Listing from a pointing dataset:
>>>

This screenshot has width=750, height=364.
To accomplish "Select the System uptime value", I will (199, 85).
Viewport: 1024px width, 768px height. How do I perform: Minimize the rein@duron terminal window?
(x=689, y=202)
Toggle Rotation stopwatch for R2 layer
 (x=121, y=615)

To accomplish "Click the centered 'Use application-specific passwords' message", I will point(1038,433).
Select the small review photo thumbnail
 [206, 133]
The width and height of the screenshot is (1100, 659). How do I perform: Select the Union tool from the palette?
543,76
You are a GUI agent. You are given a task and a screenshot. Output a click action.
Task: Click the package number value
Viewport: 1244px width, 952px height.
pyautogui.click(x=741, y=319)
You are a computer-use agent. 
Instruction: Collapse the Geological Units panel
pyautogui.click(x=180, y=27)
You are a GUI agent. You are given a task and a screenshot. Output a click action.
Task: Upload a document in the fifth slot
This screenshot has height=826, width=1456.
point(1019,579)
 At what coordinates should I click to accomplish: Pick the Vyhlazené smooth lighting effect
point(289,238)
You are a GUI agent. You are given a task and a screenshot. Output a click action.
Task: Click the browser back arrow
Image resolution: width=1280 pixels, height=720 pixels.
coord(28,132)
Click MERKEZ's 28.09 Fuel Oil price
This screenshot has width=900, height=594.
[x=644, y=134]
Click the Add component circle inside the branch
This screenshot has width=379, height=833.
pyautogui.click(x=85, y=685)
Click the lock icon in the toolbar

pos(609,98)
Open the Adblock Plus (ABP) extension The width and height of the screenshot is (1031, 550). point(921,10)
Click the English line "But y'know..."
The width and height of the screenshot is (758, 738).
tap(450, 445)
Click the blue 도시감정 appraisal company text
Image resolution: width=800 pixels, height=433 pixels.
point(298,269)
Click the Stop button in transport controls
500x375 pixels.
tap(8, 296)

<<<

## EXERCISE
Count the lines in the listing above that contain the string "width", and give only the number.

## EXERCISE RESULT
11